Segundo ele, ainda que o setor esteja decepcionado, a continuidade das negociações mantém certa dose de otimismo. “Quando a gente considera a particularidade do mel, a necessidade que os EUA têm e o fato de o Brasil ser praticamente o único fornecedor em larga escala, ficamos esperançosos de que isso possa ser resolvido em breve”, diz.
A dependência do mercado norte-americano torna o impacto das tarifas ainda mais sensível. Cerca de 70% da produção brasileira é destinada à exportação, e aproximadamente 80% desse volume segue para os EUA.
Diante desse cenário, alternativas de curto prazo são limitadas. Nenhum outro mercado consegue absorver rapidamente o volume produzido ao mercado norte-americano. Por isso, o setor vem discutindo com produtores e governo uma estratégia de médio a longo prazo para elevar o consumo doméstico. “O brasileiro consome entre 130 e 150 gramas de mel por ano. Nos EUA e na Alemanha, o consumo supera 400 gramas. Temos enorme potencial interno, que paga bem pelo produto”, explica. Azevedo ressalta, porém, que essa mudança é gradual e não resolverá o problema imediato.
No curto prazo, algumas circunstâncias têm amortecido os efeitos negativos. A entressafra prolongada, causada por uma primavera mais fria, reduziu a produção e atrasou a formação de estoques. Com isso, mesmo com importadores pressionando por preços menores — alegando a tarifa —, a redução momentânea de oferta limita quedas mais bruscas.
A redução dos embarques, contudo, já começa a aparecer.
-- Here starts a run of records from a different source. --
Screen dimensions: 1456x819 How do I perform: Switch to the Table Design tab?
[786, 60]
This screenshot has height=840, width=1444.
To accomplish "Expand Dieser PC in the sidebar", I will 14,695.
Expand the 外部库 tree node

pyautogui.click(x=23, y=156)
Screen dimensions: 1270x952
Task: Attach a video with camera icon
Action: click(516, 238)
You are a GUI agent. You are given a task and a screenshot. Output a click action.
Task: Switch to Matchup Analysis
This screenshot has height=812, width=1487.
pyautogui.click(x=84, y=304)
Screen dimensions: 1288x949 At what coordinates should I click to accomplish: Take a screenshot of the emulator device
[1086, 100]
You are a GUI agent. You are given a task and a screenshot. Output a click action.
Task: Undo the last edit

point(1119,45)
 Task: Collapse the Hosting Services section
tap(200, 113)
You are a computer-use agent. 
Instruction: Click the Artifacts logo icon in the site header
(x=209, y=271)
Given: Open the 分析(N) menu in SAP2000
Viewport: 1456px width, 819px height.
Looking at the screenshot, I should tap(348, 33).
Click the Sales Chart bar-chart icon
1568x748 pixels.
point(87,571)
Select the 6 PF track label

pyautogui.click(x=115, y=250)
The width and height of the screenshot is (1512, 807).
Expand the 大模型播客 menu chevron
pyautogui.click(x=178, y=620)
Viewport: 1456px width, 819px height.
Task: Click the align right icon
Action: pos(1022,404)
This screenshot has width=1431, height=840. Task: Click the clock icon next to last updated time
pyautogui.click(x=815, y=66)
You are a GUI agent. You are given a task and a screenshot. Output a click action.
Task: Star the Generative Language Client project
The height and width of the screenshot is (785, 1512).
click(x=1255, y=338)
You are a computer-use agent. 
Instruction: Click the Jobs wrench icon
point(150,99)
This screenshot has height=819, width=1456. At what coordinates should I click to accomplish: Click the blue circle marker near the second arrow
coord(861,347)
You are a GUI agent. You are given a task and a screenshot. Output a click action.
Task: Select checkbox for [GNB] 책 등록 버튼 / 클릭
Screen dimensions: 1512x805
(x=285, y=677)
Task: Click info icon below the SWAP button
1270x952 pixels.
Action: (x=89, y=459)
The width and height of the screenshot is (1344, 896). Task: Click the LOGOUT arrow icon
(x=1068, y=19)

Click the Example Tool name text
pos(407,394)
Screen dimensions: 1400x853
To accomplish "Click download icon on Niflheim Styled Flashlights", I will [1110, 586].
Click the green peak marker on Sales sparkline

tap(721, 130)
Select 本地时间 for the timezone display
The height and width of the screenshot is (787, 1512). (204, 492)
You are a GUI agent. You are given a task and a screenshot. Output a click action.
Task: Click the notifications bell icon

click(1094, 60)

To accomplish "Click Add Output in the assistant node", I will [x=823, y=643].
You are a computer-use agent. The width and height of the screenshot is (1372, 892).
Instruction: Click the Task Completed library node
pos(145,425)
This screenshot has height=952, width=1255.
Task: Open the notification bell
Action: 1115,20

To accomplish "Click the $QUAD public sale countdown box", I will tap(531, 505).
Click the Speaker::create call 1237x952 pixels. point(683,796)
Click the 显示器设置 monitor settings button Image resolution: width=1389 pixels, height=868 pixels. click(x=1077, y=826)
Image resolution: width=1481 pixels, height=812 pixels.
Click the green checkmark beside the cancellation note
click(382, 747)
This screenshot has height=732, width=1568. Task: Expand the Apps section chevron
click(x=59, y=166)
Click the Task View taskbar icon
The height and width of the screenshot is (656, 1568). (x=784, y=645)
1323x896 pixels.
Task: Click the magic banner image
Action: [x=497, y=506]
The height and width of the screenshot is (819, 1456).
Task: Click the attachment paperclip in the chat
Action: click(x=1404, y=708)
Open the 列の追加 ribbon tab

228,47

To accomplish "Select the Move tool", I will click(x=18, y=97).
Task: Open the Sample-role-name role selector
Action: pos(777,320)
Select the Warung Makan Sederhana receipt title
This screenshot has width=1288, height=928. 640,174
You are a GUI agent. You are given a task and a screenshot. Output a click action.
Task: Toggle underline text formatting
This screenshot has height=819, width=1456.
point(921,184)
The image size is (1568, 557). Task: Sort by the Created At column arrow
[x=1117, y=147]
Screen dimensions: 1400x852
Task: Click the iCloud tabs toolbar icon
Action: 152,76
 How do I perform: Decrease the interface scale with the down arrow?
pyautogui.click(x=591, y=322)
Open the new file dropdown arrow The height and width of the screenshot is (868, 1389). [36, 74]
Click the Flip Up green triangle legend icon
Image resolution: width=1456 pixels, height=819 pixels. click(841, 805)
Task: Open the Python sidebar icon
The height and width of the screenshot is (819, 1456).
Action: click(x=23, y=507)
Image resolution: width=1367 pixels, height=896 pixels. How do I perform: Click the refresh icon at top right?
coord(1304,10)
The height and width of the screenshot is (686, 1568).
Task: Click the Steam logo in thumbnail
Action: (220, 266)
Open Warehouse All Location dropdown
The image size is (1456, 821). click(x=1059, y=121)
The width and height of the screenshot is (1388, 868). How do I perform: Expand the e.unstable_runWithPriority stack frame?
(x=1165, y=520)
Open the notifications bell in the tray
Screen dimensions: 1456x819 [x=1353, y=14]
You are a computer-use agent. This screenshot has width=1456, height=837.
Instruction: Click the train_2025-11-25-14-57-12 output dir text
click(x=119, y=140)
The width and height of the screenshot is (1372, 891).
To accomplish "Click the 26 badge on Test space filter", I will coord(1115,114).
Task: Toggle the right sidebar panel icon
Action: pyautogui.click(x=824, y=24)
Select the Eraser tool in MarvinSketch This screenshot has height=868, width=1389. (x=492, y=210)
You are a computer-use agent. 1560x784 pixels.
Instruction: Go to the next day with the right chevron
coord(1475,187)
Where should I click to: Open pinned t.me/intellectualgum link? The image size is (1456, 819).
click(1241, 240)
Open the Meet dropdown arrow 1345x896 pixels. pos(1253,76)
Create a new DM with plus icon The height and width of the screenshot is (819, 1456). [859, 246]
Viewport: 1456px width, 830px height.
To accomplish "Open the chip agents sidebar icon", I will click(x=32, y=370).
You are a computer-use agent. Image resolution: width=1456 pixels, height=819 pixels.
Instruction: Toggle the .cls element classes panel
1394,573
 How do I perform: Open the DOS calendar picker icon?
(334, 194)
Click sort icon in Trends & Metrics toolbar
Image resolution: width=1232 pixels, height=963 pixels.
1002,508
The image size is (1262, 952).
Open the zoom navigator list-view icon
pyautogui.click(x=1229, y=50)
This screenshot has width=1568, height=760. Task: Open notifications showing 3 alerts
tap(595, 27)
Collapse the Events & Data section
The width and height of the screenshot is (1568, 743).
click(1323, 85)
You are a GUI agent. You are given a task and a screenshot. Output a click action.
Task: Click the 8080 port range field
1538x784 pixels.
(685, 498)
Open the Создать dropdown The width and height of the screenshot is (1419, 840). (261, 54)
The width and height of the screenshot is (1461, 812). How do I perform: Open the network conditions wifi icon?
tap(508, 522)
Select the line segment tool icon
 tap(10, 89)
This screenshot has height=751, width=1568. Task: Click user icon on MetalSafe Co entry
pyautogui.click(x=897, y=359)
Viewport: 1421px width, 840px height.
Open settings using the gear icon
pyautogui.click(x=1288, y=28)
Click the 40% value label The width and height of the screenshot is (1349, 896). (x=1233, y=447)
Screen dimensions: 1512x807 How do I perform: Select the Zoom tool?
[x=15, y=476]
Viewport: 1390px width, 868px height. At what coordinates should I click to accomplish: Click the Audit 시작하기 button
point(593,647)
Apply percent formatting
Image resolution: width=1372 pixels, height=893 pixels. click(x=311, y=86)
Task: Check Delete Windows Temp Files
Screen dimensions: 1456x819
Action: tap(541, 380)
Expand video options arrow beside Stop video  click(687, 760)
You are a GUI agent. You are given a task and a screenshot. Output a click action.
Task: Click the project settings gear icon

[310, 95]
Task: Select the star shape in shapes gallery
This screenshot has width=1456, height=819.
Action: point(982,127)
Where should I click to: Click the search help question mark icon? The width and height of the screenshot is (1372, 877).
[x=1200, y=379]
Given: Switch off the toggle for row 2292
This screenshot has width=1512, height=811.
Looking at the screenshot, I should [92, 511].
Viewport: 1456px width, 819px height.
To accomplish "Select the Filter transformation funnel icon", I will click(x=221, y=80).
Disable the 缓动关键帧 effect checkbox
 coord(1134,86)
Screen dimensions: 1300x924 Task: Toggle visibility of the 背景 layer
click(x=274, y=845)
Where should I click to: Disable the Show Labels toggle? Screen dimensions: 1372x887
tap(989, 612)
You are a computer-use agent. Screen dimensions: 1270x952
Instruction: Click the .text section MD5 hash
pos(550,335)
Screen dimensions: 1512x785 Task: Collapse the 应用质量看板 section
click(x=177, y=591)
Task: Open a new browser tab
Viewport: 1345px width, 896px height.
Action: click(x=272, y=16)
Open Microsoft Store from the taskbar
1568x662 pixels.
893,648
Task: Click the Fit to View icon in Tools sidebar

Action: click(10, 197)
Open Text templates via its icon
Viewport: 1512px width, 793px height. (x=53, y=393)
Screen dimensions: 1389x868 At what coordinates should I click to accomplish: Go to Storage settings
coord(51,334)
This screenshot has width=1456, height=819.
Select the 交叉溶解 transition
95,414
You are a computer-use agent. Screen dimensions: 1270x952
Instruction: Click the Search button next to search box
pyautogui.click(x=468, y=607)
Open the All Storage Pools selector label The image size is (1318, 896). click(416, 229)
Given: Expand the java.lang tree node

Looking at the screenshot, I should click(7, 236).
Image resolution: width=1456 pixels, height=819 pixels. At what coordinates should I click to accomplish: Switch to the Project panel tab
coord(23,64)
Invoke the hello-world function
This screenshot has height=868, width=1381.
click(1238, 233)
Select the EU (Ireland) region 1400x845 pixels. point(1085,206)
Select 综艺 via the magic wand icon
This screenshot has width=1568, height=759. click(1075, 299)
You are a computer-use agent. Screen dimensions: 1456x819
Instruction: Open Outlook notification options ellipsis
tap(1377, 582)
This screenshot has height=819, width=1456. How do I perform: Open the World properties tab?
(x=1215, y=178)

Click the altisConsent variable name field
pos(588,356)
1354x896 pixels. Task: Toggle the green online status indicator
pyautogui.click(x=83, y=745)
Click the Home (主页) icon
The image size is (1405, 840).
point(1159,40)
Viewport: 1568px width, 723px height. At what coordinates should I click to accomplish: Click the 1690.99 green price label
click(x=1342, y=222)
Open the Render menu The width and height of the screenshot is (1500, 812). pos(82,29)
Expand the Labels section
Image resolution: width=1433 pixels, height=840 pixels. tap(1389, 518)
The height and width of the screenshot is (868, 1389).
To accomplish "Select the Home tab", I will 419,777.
Azevedo relata que as exportações recuaram em setembro e outubro. Em meses anteriores, o efeito não era perceptível porque contratos de três meses já estavam firmados e foram mantidos pelos importadores, que temiam a falta do produto. “Agora, por uma combinação de falta de oferta e incerteza na demanda, os embarques estão retraindo”, diz. A expectativa do setor é que, quando a produção voltar a crescer no fim do ano, a pressão aumente, reduzindo os preços.
Segundo o dirigente, o setor aguarda os próximos desdobramentos das negociações entre Brasil e EUA, mantendo esperanças de que novas listas de isenção incluam o mel, dada sua relevância estratégica para o mercado norte-americano. “A gente vê uma luz no fim do túnel e não é o trem que está vindo. Apesar do momento de decepção, a gente também está esperançoso”, aponta.